(Data records)
________________________________________

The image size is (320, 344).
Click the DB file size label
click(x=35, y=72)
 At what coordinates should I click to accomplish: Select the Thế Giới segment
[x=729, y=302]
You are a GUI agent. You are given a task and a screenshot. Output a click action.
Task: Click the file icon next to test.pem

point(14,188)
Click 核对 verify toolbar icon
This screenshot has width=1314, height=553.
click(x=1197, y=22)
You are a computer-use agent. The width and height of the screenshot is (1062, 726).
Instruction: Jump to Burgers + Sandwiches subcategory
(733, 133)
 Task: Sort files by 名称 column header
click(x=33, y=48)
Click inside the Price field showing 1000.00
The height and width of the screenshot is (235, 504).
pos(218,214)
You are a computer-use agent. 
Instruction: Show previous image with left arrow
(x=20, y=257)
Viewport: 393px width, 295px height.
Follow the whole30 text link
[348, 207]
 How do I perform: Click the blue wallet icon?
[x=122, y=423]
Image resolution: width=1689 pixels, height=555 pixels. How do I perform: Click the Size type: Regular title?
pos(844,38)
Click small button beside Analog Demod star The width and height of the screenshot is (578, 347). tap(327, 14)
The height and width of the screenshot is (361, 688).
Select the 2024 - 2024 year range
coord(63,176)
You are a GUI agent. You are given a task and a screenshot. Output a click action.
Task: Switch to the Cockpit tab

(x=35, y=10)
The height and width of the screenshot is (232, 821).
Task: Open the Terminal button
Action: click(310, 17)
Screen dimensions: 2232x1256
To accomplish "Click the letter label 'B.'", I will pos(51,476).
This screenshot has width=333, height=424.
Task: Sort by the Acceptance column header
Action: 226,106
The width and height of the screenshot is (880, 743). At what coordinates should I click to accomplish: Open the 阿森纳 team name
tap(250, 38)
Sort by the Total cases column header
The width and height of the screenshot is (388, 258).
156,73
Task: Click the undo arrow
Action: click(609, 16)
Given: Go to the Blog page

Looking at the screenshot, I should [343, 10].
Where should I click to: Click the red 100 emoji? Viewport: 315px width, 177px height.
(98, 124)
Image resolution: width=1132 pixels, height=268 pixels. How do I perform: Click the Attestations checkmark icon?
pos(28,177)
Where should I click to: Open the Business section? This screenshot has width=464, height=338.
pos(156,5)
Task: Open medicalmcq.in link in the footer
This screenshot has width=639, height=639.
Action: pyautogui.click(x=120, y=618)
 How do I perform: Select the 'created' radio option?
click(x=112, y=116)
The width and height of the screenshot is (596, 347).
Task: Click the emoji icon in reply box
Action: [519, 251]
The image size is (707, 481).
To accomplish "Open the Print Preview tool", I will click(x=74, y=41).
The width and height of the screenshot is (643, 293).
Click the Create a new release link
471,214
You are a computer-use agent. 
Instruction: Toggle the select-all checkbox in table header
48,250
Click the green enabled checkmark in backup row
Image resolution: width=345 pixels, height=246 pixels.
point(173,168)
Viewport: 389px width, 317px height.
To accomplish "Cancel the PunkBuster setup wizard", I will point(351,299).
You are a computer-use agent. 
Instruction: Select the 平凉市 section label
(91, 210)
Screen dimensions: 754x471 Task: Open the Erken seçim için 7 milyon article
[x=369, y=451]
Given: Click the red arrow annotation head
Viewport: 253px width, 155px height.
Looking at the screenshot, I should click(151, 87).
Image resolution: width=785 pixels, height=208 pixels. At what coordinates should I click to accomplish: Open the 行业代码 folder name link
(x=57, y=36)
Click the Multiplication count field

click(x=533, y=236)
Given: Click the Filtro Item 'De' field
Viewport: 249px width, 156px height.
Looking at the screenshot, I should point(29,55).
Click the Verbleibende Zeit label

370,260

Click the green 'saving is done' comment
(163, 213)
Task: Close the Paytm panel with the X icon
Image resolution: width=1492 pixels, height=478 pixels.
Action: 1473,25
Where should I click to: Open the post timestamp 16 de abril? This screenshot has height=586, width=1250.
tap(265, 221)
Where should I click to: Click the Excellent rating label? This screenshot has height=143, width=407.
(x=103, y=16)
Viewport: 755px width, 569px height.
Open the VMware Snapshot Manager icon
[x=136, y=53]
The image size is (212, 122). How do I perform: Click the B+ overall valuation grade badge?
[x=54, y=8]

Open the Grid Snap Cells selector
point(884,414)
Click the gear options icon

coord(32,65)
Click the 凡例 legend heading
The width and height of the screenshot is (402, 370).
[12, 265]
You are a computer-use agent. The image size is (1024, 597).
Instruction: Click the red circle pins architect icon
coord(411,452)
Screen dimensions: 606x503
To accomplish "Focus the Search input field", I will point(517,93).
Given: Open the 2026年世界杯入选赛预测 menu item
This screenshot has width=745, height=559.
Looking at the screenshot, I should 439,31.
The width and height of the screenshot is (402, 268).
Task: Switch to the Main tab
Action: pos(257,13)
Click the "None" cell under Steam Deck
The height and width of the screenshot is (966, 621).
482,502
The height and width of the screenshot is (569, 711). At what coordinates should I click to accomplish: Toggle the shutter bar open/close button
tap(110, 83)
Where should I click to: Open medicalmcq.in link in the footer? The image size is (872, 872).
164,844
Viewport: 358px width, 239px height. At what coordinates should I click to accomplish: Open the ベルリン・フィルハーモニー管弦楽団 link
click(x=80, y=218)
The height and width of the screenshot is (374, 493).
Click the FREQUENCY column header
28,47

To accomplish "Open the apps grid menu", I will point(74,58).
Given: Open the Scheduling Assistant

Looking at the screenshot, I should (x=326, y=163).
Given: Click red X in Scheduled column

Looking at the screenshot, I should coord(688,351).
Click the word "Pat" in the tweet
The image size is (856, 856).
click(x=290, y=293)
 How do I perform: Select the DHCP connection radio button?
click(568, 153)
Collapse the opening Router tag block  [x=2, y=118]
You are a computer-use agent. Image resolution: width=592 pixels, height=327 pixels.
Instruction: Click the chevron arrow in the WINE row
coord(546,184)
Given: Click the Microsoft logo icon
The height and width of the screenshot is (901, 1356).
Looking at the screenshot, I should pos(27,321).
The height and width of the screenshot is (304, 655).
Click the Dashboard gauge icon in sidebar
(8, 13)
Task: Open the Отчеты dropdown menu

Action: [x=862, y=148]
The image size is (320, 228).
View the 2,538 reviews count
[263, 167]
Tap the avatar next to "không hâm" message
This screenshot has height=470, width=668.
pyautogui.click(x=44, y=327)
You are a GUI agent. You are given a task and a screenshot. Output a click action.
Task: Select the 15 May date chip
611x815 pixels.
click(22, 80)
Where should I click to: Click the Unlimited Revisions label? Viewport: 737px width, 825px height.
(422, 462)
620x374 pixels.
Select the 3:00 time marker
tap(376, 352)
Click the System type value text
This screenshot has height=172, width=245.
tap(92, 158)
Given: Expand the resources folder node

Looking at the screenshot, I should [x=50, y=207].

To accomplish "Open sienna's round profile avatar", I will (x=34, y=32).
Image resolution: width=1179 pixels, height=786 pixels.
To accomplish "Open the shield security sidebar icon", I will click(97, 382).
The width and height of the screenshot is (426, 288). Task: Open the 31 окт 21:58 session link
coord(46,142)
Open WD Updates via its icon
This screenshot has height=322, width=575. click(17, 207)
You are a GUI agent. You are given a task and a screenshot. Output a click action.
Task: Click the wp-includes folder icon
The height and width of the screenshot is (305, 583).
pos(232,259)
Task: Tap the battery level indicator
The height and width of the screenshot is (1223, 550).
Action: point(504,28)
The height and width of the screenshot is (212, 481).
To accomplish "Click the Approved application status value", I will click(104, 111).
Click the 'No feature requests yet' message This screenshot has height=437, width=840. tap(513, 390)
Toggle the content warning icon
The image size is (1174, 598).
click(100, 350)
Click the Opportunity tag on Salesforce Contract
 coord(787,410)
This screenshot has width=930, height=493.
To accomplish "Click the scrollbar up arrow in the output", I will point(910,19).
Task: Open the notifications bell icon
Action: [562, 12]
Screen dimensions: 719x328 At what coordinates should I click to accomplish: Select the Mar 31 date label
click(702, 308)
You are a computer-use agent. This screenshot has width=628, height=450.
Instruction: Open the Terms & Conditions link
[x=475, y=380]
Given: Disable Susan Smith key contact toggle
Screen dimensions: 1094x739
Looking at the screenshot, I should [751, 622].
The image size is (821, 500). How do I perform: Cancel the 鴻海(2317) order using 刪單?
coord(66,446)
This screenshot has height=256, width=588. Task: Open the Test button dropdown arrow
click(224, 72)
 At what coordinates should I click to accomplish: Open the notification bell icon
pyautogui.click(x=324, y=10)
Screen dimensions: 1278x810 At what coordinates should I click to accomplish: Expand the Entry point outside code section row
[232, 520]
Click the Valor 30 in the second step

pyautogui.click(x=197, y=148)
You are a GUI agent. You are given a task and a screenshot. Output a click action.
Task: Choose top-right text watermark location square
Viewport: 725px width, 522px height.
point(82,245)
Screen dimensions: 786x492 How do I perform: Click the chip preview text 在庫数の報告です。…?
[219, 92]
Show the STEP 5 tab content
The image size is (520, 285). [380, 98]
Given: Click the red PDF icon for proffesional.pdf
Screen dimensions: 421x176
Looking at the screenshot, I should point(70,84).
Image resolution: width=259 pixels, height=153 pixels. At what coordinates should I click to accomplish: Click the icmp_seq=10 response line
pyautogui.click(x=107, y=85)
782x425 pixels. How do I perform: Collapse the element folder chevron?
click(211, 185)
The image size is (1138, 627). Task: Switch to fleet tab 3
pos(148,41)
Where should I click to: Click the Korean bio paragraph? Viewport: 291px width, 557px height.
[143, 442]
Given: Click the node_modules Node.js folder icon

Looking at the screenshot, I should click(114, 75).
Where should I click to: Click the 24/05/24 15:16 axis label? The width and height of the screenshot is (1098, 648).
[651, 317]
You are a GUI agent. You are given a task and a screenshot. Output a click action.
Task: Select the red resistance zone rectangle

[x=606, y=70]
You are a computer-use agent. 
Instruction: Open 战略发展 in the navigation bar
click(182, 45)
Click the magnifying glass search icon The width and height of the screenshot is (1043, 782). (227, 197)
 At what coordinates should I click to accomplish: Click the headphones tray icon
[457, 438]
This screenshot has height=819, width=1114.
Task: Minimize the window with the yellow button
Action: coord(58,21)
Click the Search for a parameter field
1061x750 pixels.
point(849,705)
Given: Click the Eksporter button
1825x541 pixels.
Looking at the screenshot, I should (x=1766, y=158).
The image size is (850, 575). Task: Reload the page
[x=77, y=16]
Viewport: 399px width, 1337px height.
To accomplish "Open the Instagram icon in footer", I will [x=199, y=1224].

________________________________________

-- Required action --
Only one span is to be repeated: the line with "Given: Click the Eksporter button" through the final line of the entries above, word for word.

-- Solution for this exercise --
Given: Click the Eksporter button
1825x541 pixels.
Looking at the screenshot, I should (x=1766, y=158).
The image size is (850, 575). Task: Reload the page
[x=77, y=16]
Viewport: 399px width, 1337px height.
To accomplish "Open the Instagram icon in footer", I will [x=199, y=1224].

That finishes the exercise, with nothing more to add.